START Records for processing
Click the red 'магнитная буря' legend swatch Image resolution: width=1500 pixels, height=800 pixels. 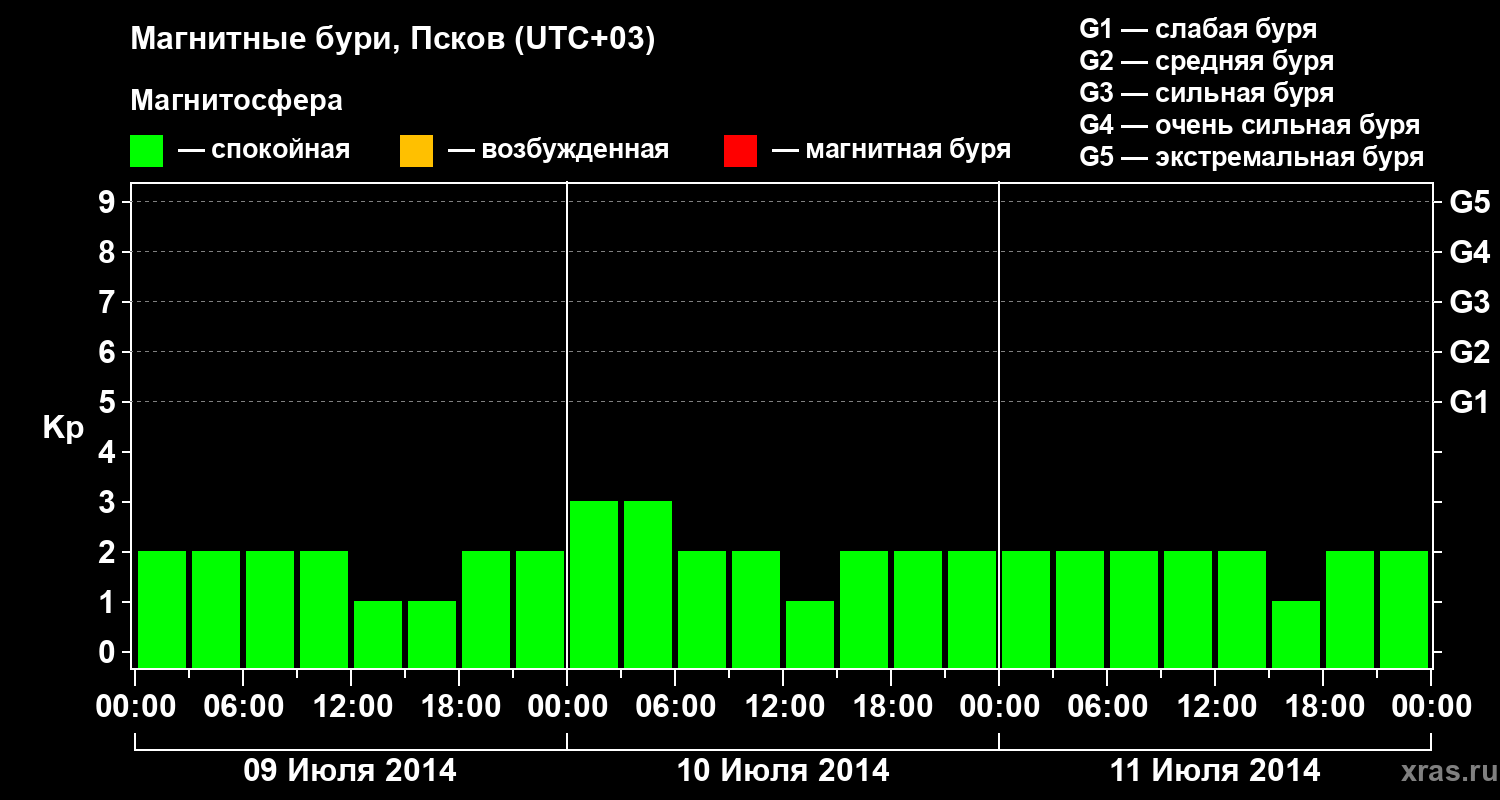tap(740, 151)
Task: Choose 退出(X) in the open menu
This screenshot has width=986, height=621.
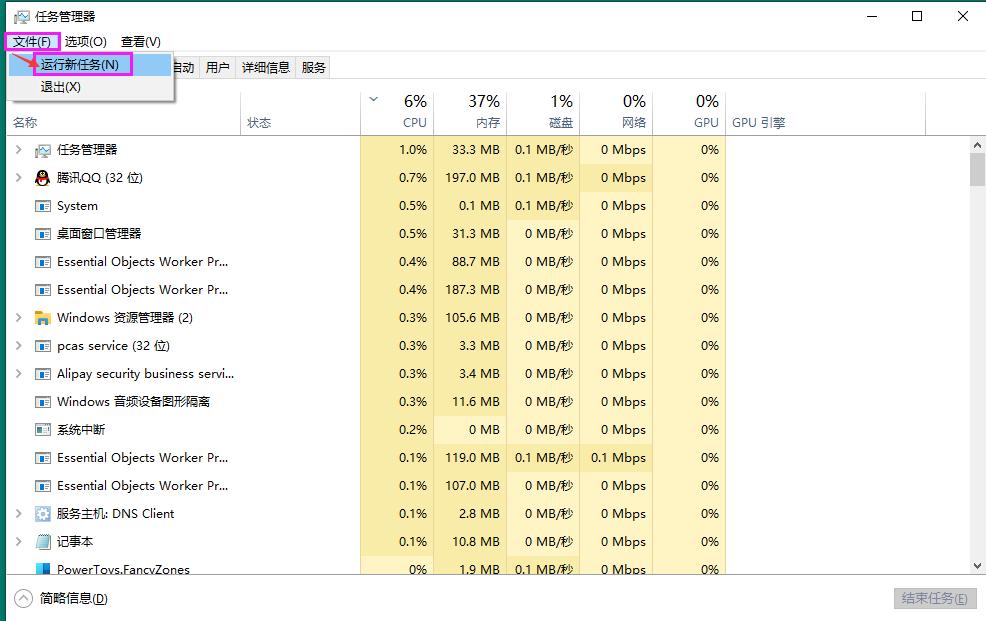Action: click(x=61, y=88)
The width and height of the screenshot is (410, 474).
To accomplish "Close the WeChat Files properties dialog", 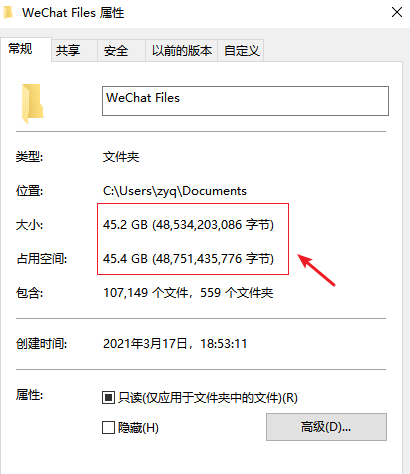I will tap(397, 13).
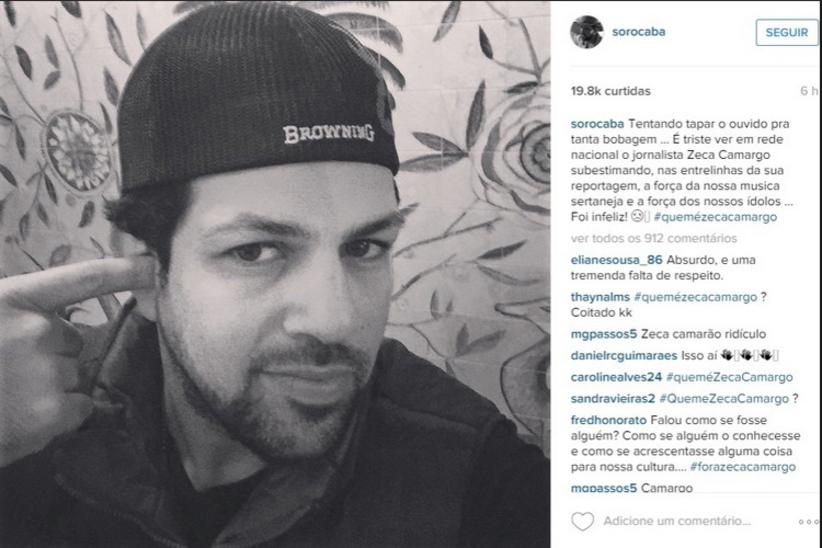822x548 pixels.
Task: Expand ver todos os 912 comentários
Action: coord(654,239)
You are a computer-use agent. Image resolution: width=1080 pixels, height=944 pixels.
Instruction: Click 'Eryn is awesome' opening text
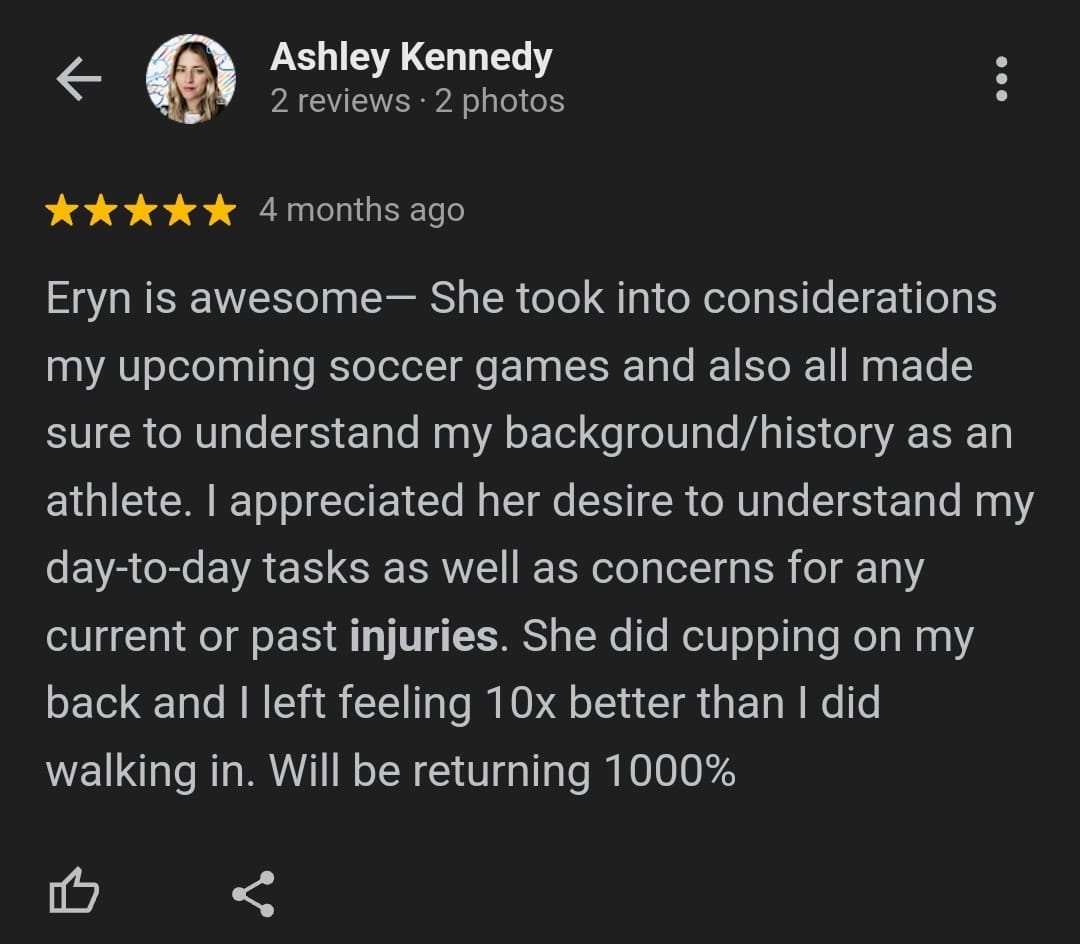214,298
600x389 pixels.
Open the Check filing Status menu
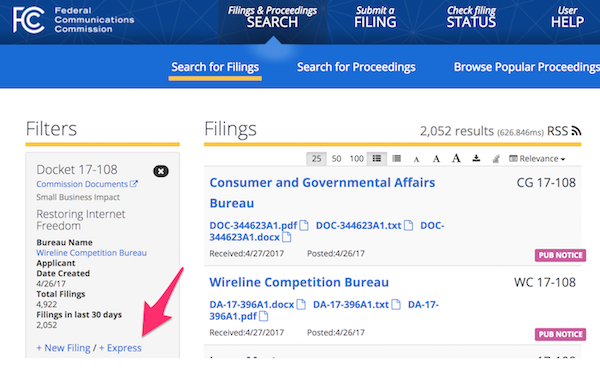click(x=471, y=18)

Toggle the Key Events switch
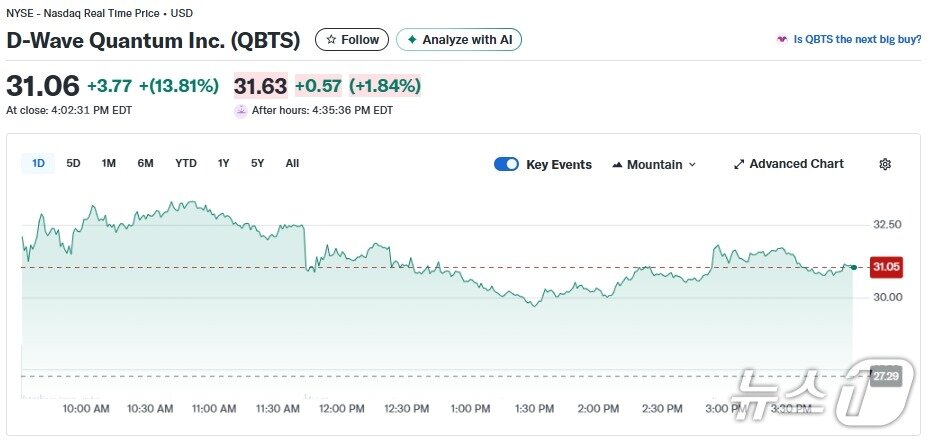tap(506, 164)
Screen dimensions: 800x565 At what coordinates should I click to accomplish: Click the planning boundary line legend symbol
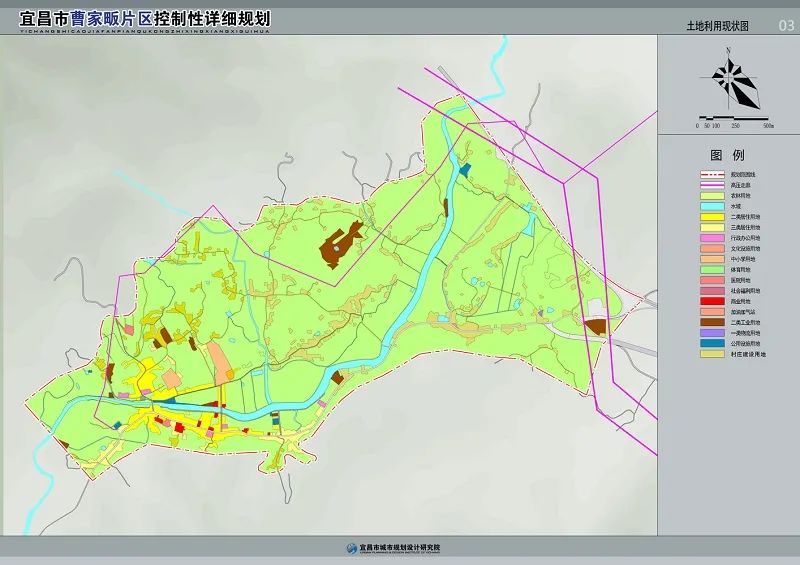tap(712, 174)
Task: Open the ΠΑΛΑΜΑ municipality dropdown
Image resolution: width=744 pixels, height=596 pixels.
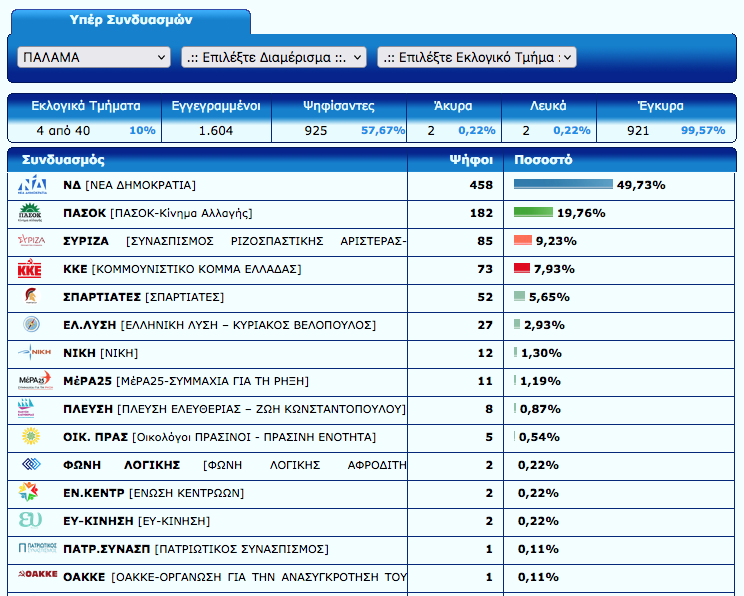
END Records for processing
Copy exactly, please, the lines that run from the line holding "Toggle the Key Events switch" through the closing line of the material above, omitting every picture.

Toggle the Key Events switch
tap(506, 164)
Screen dimensions: 800x565 At what coordinates should I click to accomplish: Click the planning boundary line legend symbol
tap(712, 174)
Task: Open the ΠΑΛΑΜΑ municipality dropdown
Image resolution: width=744 pixels, height=596 pixels.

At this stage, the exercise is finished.